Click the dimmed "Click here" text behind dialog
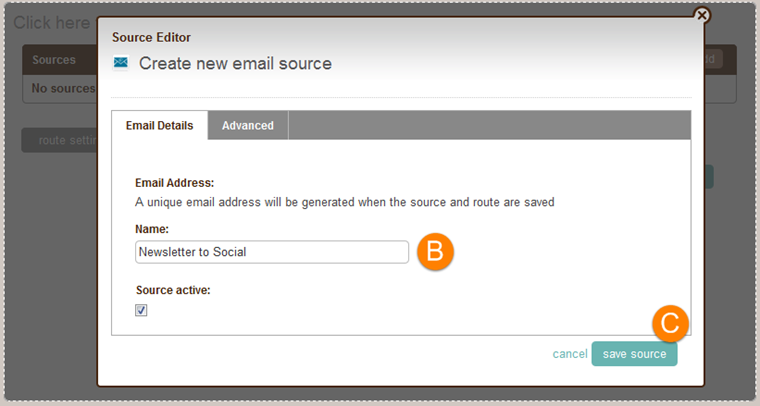Image resolution: width=760 pixels, height=406 pixels. pos(52,23)
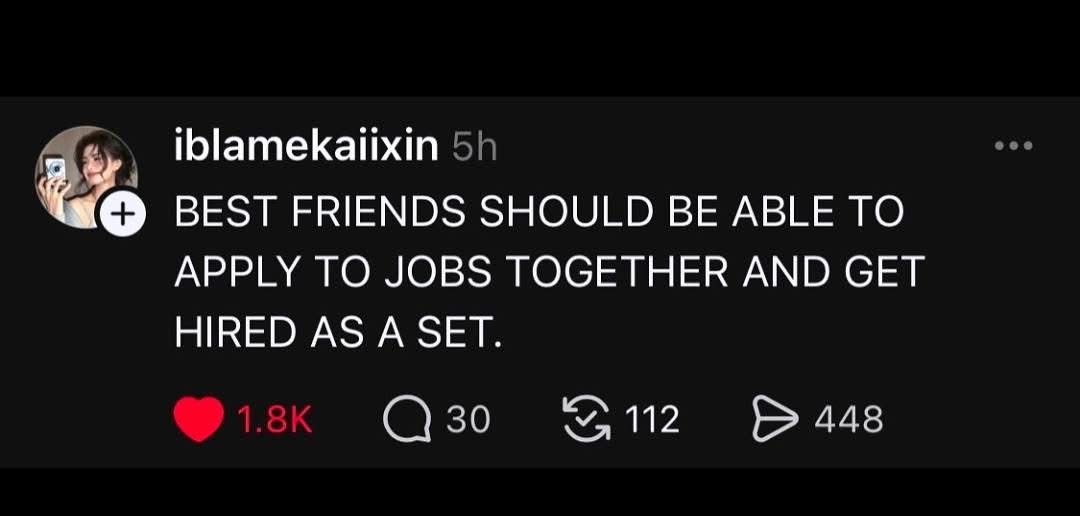
Task: Click the 5h post timestamp
Action: (474, 148)
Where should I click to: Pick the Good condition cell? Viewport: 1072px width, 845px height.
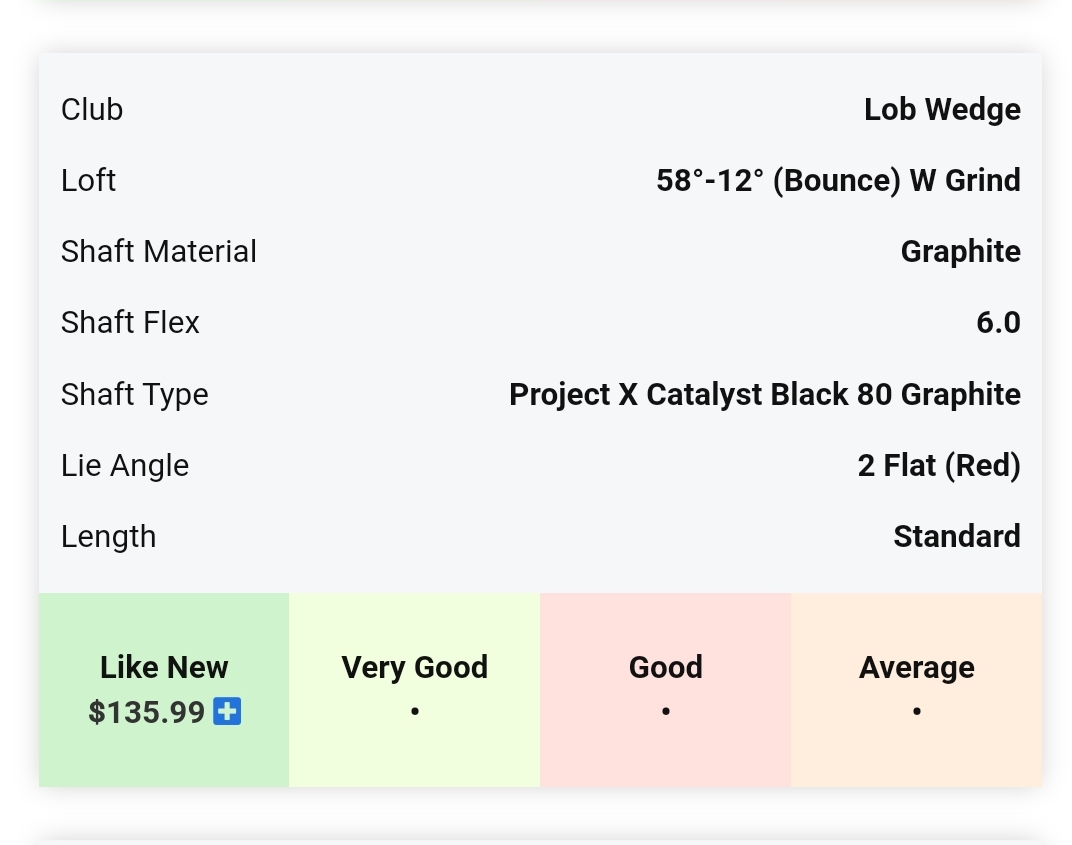point(665,689)
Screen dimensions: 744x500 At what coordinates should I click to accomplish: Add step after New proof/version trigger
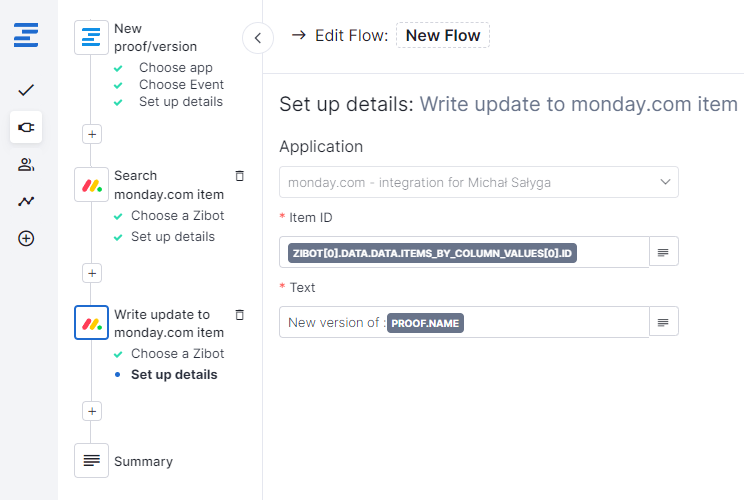[92, 133]
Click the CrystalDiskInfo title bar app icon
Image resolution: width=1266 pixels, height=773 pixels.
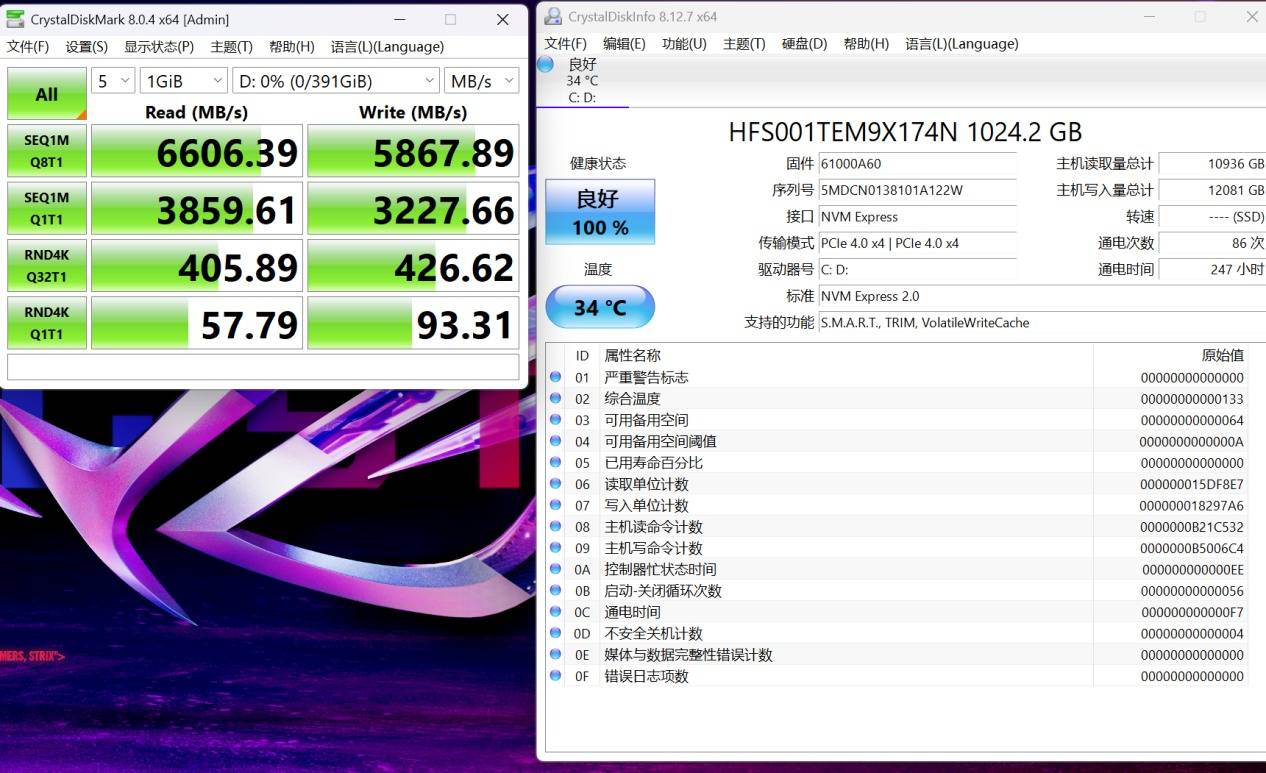[x=553, y=16]
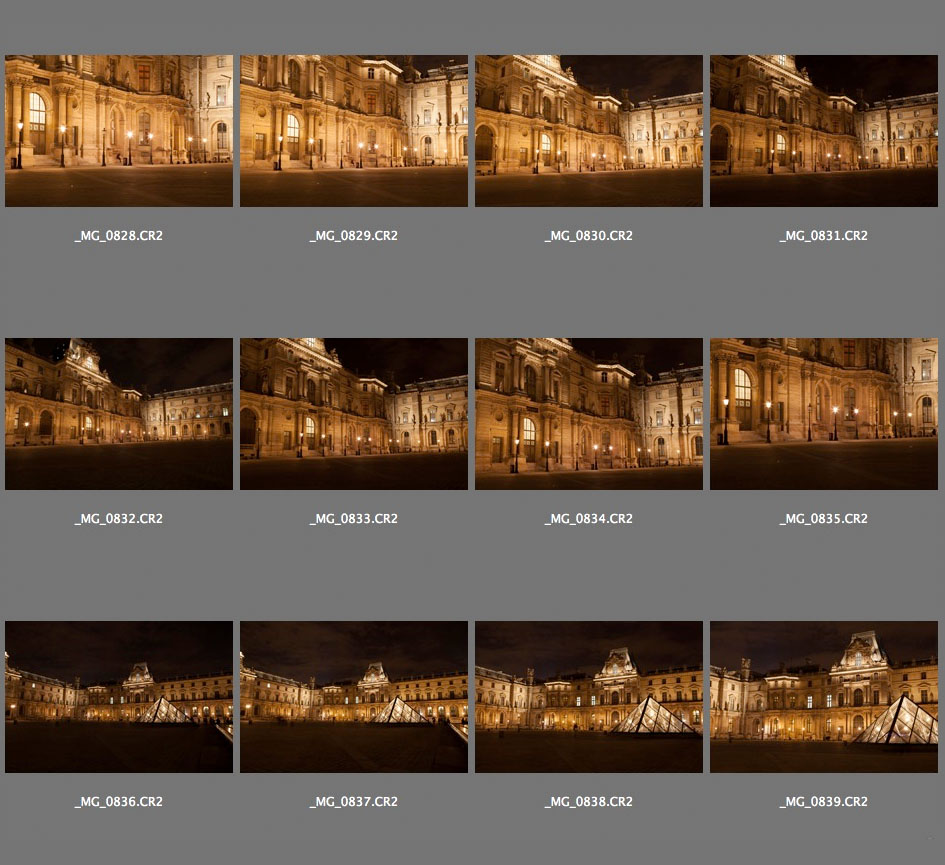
- - -
**WHAT YOU HAVE TO DO:** Output the listing unchanged, pictures excluded.

**WRITTEN ANSWER:**
Click the dimmed "Click here" text behind dialog
Image resolution: width=760 pixels, height=406 pixels. pos(52,23)
Task: Click the 5h post timestamp
Action: (474, 148)
Where should I click to: Pick the Good condition cell? Viewport: 1072px width, 845px height.
point(665,689)
Screen dimensions: 744x500 At what coordinates should I click to accomplish: Add step after New proof/version trigger
[92, 133]
Click the CrystalDiskInfo title bar app icon
Image resolution: width=1266 pixels, height=773 pixels.
[x=553, y=16]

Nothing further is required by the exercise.